Task statement —
In the records below, find the line containing "Click the home icon tab" and transcribe it and every line after it exactly; leave the pictures out.

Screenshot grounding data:

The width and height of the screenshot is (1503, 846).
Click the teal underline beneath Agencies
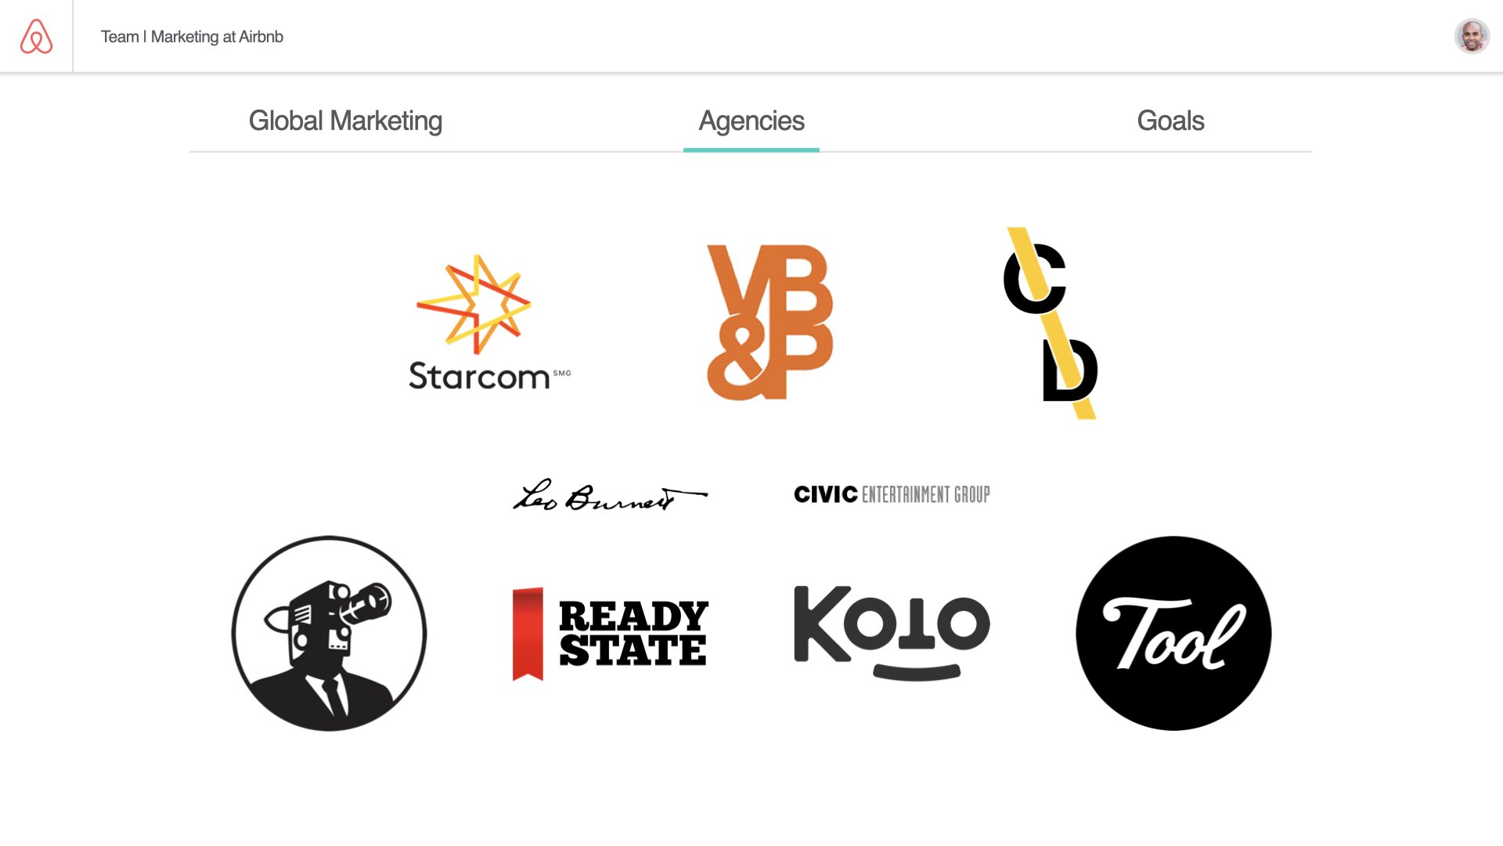[752, 150]

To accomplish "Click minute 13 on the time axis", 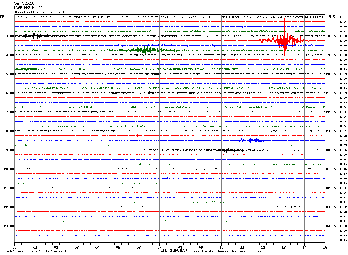I will click(284, 247).
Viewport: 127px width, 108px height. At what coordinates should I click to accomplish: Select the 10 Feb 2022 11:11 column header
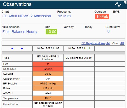pos(79,48)
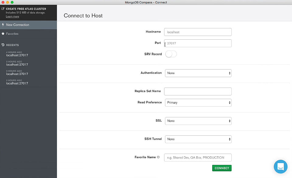Click the Replica Set Name field

tap(198, 91)

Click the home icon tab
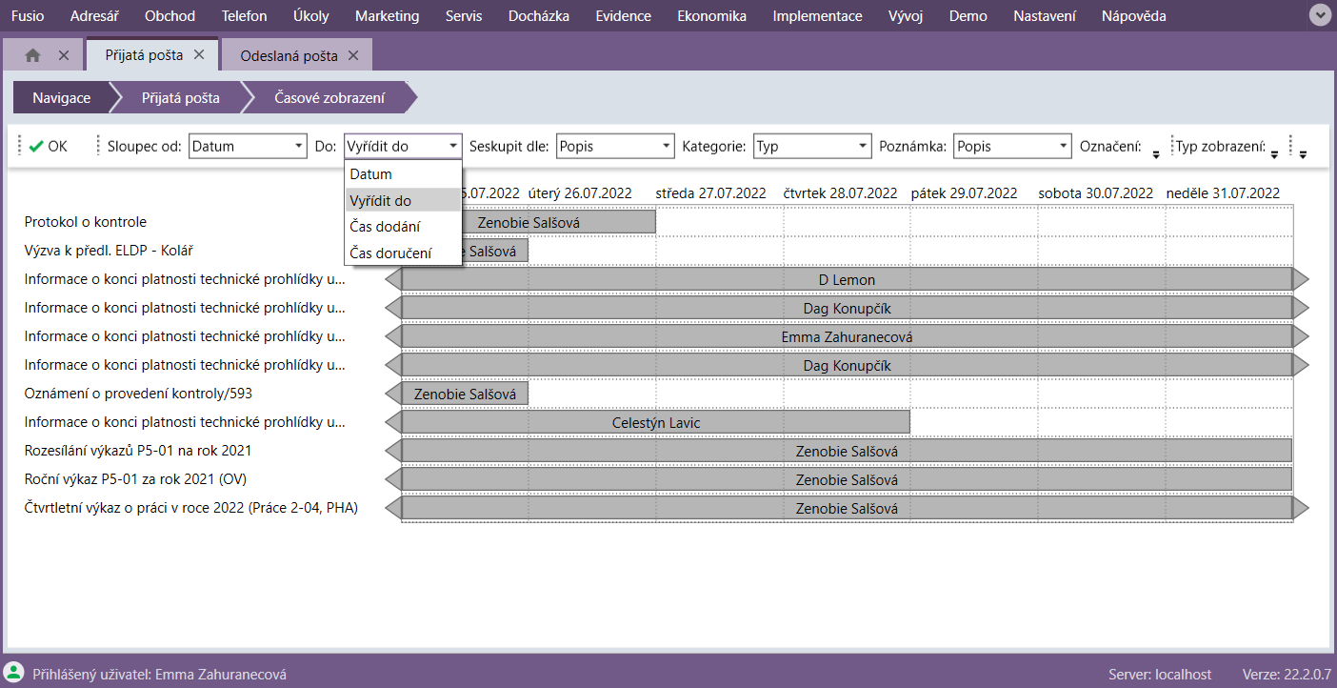click(32, 55)
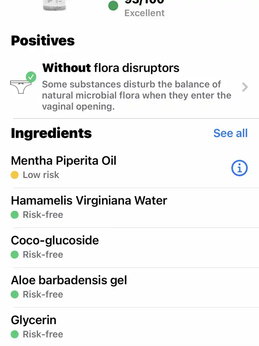Open info for Mentha Piperita Oil
The height and width of the screenshot is (346, 259).
[x=239, y=168]
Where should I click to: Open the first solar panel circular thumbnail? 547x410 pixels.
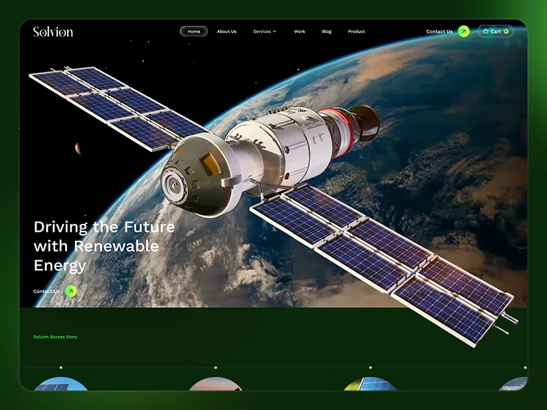pyautogui.click(x=61, y=384)
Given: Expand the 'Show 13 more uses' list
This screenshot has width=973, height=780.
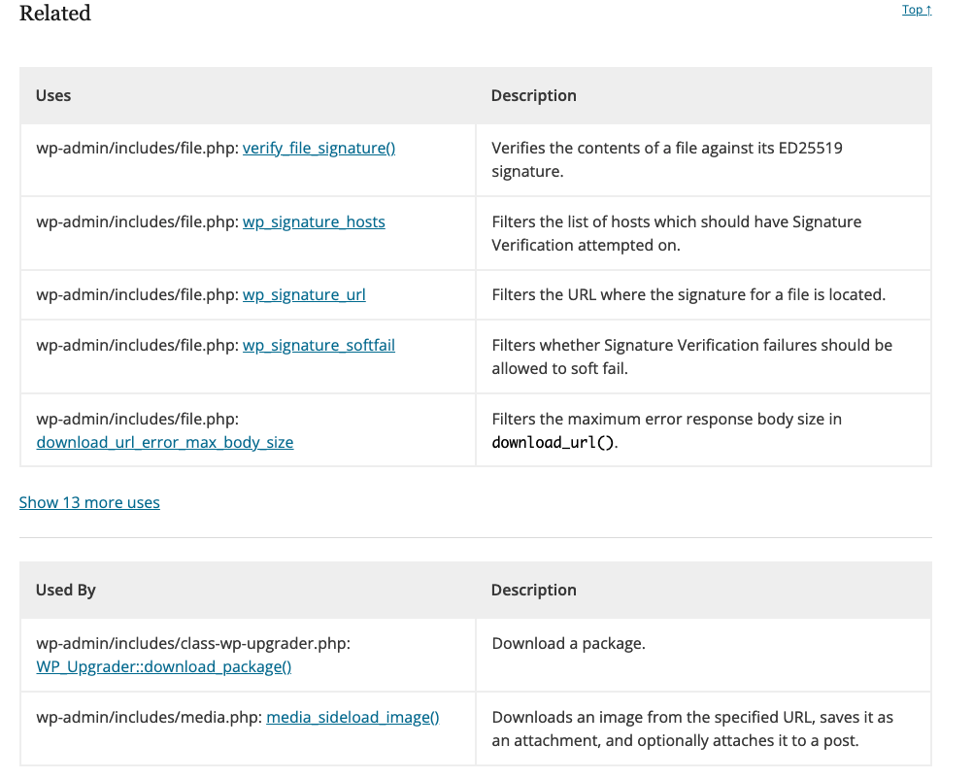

Reply to the task —
Click the home icon tab
click(32, 55)
Open info for Mentha Piperita Oil
The height and width of the screenshot is (346, 259).
[x=239, y=168]
Where should I click to: Open the first solar panel circular thumbnail? 547x410 pixels.
pyautogui.click(x=61, y=384)
Given: Expand the 'Show 13 more uses' list
This screenshot has width=973, height=780.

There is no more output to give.